- [THE PROBLEM]:
Go through the following data and transcribe exactly the stretch of lines from the one holding "blog.cifor.org (729, 731)" to the one holding "(55356169268)] (1157, 505)", both included.

- [PROVIDED ENTRIES]:

╔══

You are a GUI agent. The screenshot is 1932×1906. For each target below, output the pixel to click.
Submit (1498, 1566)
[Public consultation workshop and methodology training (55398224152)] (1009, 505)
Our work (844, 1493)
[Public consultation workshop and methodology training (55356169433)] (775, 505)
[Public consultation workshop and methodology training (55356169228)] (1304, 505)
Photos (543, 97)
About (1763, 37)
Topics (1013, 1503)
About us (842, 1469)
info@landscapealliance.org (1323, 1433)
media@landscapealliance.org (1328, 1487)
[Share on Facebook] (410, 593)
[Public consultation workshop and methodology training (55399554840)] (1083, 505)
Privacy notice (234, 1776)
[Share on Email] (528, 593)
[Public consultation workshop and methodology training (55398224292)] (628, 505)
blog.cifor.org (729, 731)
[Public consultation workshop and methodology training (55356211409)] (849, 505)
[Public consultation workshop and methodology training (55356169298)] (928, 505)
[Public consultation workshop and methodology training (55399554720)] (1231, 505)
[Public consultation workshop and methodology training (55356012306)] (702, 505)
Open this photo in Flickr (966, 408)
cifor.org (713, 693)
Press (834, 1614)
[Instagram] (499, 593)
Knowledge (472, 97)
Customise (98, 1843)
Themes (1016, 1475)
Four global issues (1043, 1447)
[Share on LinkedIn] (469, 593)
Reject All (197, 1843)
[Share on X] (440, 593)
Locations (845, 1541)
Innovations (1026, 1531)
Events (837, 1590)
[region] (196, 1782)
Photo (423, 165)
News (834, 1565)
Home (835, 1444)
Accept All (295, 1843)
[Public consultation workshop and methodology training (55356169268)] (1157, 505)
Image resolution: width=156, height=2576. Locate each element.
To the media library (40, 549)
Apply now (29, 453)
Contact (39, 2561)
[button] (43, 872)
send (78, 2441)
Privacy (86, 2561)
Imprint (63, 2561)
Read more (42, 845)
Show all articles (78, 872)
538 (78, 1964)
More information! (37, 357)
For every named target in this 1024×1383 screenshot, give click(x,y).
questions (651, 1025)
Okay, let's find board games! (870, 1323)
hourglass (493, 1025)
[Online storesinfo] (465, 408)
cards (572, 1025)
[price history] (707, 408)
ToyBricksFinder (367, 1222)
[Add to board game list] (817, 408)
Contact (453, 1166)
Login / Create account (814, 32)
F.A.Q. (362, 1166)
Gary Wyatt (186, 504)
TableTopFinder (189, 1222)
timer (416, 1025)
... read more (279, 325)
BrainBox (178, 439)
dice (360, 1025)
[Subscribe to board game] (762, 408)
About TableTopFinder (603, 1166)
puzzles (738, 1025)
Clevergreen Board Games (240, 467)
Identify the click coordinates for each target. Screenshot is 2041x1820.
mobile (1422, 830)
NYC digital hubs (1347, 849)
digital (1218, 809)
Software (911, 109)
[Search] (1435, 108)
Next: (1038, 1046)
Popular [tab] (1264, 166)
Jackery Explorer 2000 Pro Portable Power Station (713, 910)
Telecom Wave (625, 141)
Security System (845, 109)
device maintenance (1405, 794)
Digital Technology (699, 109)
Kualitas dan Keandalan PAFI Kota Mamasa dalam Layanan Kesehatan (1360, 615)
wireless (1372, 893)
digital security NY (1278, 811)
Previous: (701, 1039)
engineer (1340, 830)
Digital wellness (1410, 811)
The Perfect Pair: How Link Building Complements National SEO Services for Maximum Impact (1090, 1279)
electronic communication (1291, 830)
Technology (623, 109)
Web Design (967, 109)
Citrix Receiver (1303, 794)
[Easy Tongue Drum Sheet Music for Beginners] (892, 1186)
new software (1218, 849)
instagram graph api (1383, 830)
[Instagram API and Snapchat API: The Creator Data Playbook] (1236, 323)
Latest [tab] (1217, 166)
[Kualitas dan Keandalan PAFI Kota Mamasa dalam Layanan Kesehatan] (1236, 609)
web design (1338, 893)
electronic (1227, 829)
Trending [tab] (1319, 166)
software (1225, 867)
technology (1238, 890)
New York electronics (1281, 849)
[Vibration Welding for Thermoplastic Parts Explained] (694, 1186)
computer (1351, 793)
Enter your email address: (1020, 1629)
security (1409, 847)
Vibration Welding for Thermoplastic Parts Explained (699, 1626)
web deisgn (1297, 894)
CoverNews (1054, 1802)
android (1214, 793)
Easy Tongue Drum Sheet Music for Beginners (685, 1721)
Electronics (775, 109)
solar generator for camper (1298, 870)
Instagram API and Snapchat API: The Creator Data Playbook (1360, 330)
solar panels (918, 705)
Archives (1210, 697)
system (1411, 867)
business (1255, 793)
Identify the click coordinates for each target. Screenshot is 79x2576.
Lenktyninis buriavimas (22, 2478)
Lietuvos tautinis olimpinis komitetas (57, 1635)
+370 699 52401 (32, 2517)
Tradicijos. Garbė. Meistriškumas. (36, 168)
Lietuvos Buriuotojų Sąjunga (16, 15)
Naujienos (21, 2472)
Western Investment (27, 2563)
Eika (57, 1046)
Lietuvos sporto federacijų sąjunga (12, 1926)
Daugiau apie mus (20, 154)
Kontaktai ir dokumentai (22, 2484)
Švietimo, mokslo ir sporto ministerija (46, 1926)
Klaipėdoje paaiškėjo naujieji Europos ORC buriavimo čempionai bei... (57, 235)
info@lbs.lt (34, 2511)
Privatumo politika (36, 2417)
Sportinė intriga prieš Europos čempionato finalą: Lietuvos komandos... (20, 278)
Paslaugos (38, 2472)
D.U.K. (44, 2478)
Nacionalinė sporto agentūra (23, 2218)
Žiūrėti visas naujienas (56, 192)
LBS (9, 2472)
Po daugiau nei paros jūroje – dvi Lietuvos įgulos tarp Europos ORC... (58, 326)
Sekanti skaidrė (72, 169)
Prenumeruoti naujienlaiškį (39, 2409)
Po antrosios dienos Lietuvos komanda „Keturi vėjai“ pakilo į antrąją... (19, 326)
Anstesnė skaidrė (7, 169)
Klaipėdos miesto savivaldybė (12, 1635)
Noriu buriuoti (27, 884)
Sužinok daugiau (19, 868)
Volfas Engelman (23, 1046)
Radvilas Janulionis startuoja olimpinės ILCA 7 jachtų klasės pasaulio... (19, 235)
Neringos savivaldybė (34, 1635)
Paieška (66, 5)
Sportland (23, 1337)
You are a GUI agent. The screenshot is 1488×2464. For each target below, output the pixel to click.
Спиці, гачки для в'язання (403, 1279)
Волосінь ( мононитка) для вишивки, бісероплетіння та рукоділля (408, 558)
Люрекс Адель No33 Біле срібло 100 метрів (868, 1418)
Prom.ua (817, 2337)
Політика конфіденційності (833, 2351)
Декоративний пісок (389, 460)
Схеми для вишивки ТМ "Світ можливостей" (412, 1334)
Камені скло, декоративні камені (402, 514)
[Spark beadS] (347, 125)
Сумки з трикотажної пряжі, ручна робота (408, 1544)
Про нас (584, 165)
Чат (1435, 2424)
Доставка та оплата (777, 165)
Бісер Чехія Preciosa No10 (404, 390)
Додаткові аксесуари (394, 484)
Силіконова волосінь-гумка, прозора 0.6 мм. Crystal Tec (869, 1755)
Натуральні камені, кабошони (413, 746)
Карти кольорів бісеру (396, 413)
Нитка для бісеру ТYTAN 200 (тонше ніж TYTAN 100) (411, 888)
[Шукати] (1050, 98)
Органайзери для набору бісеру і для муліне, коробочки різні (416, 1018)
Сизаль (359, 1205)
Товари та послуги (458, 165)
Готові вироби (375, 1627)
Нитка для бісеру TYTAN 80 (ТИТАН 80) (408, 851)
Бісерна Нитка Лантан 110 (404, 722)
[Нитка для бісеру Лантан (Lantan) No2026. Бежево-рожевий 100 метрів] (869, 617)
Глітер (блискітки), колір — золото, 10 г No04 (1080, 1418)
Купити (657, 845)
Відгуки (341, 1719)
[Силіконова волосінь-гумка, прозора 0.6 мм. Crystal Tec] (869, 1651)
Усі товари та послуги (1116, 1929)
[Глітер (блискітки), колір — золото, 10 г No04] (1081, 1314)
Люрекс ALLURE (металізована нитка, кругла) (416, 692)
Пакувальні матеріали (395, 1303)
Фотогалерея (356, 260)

╚══

- [TASK RESULT]:
blog.cifor.org (729, 731)
[Public consultation workshop and methodology training (55356211409)] (849, 505)
[Public consultation workshop and methodology training (55356169298)] (928, 505)
[Public consultation workshop and methodology training (55399554720)] (1231, 505)
[Public consultation workshop and methodology training (55356012306)] (702, 505)
Open this photo in Flickr (966, 408)
cifor.org (713, 693)
Press (834, 1614)
[Instagram] (499, 593)
Knowledge (472, 97)
Customise (98, 1843)
Themes (1016, 1475)
Four global issues (1043, 1447)
[Share on LinkedIn] (469, 593)
Reject All (197, 1843)
[Share on X] (440, 593)
Locations (845, 1541)
Innovations (1026, 1531)
Events (837, 1590)
[region] (196, 1782)
Photo (423, 165)
News (834, 1565)
Home (835, 1444)
Accept All (295, 1843)
[Public consultation workshop and methodology training (55356169268)] (1157, 505)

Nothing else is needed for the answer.